▸ Description of the task
Your answer should consist of the lines below that hold the word "computer".

▸ Record excerpts

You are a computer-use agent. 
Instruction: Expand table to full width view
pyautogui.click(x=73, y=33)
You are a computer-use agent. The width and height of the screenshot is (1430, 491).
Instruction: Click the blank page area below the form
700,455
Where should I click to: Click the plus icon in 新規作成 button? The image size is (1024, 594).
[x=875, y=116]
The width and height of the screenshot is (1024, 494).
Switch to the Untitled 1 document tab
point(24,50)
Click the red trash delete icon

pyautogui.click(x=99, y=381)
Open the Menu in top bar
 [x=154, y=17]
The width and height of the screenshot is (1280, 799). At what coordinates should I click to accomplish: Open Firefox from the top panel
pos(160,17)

▸ Response for this exercise
You are a computer-use agent. 
You are a computer-use agent. The width and height of the screenshot is (1430, 491).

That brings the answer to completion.